Think of a marketer and the picture might not be so serene. Perhaps an underpaid desk jockey in India with a headset microphone, or a slick, aggressive Mad Men-type shyster trying to get people to buy things they don’t need.
But in reality we are all meditators and marketers, whether we realize it or not.
I ran across a discussion in a LinkedIn writers group recently that touched on this exact topic. One of the posters posited that even if we protest that we don't like marketing and don't want to have anything to do with it, all our public statements, including those on message boards and in person, are in fact part of our marketing and branding.

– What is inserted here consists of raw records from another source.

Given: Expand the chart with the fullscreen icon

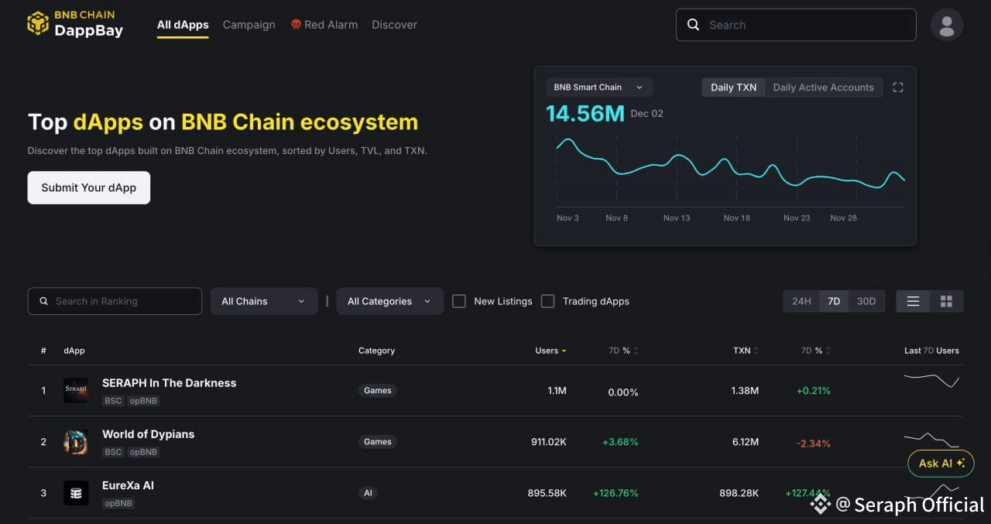Looking at the screenshot, I should [898, 87].
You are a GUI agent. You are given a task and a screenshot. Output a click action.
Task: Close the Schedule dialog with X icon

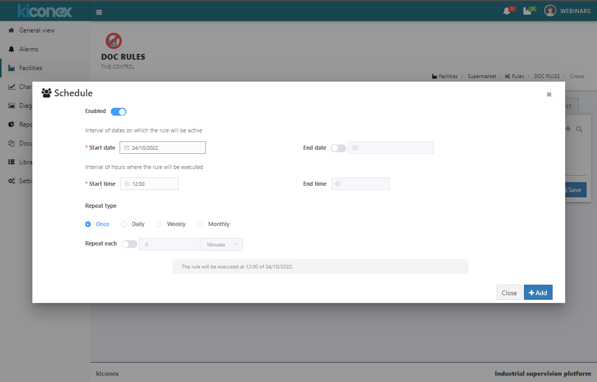(x=549, y=94)
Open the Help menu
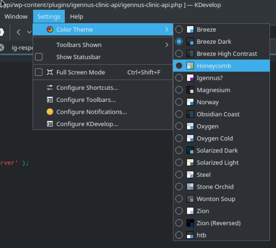This screenshot has width=276, height=248. coord(76,17)
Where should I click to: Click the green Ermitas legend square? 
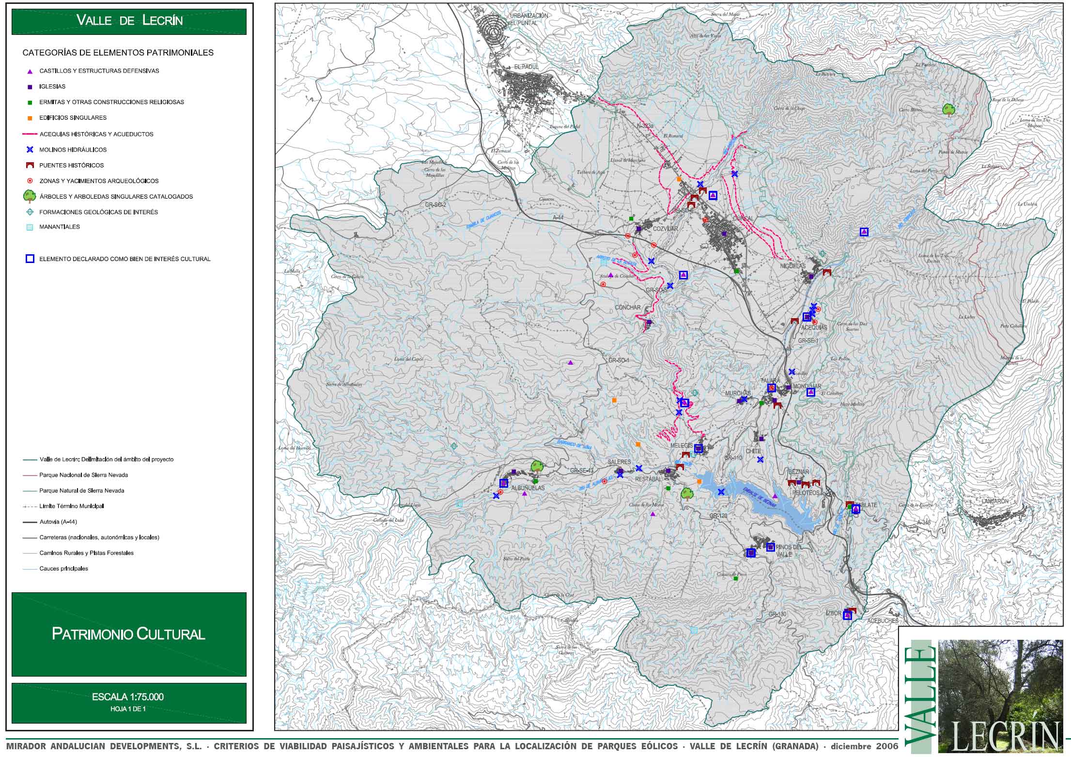point(30,102)
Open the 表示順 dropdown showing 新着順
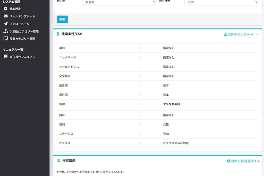 tap(119, 2)
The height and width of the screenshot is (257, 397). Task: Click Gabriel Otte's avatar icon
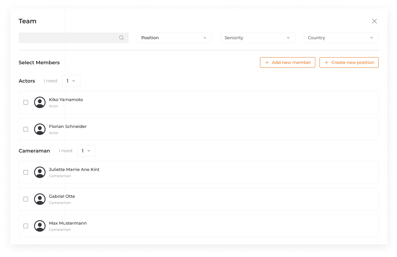click(x=40, y=199)
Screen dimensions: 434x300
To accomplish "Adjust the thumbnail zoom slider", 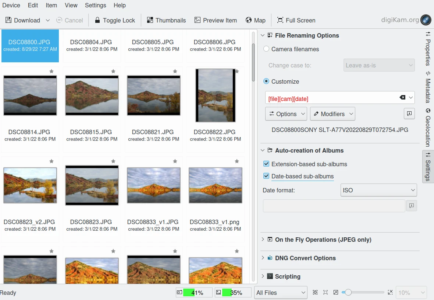I will click(348, 293).
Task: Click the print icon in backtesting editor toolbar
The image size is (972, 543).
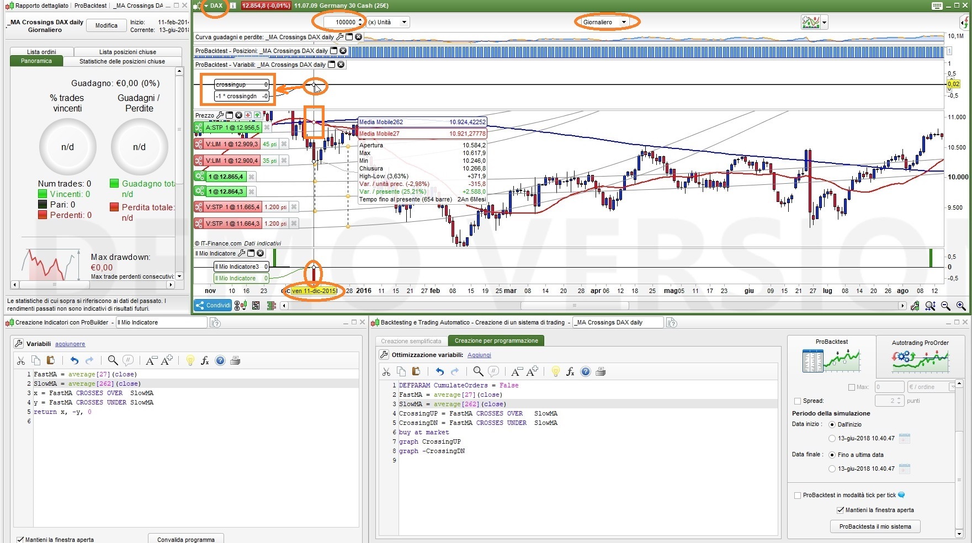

Writers who are too lazy to do the digging around to figure out what type of articles a market typically publishes, and simply email editors asking them to look at their website to ask what type of work they could get, are also marketing — in a negative way — to their intended audience. In essence, we can't escape marketing, so we might as well approach it consciously and productively.
Hmm ... you mean I’m always marketing myself, consciously or unconsciously? Yikes. Better watch what I put out there!
But what about meditating? Surely I am not meditating all the time.
Well, it depends on how you see the word “meditation.” Sakyong Mipham Rinpoche, the spiritual leader of Shambhala Buddhism, in his video clip, "Learning to Meditate," (also shown below) says the word in Tibet has roots in the word “familiarity,” and so it really means getting used to something.
“I always think that in a sense we are always meditating, meaning we are always getting familiar. Our mind is getting used to something. We may be getting used to the thought of anxiety, worrying, anger. Our mind is getting used to something. So in a sense we are meditating.”
It makes sense: whatever you place your mind on during the course of the day, you are getting familiar with. We can meditate on thoughts of being wronged, feeling impoverished or on our own fantasies and desires by constantly coming back to them during the day. Or, we can familiarize ourselves with kindness, curiosity and humor, and meditate on those.
Which kind of meditation and marketing would you choose?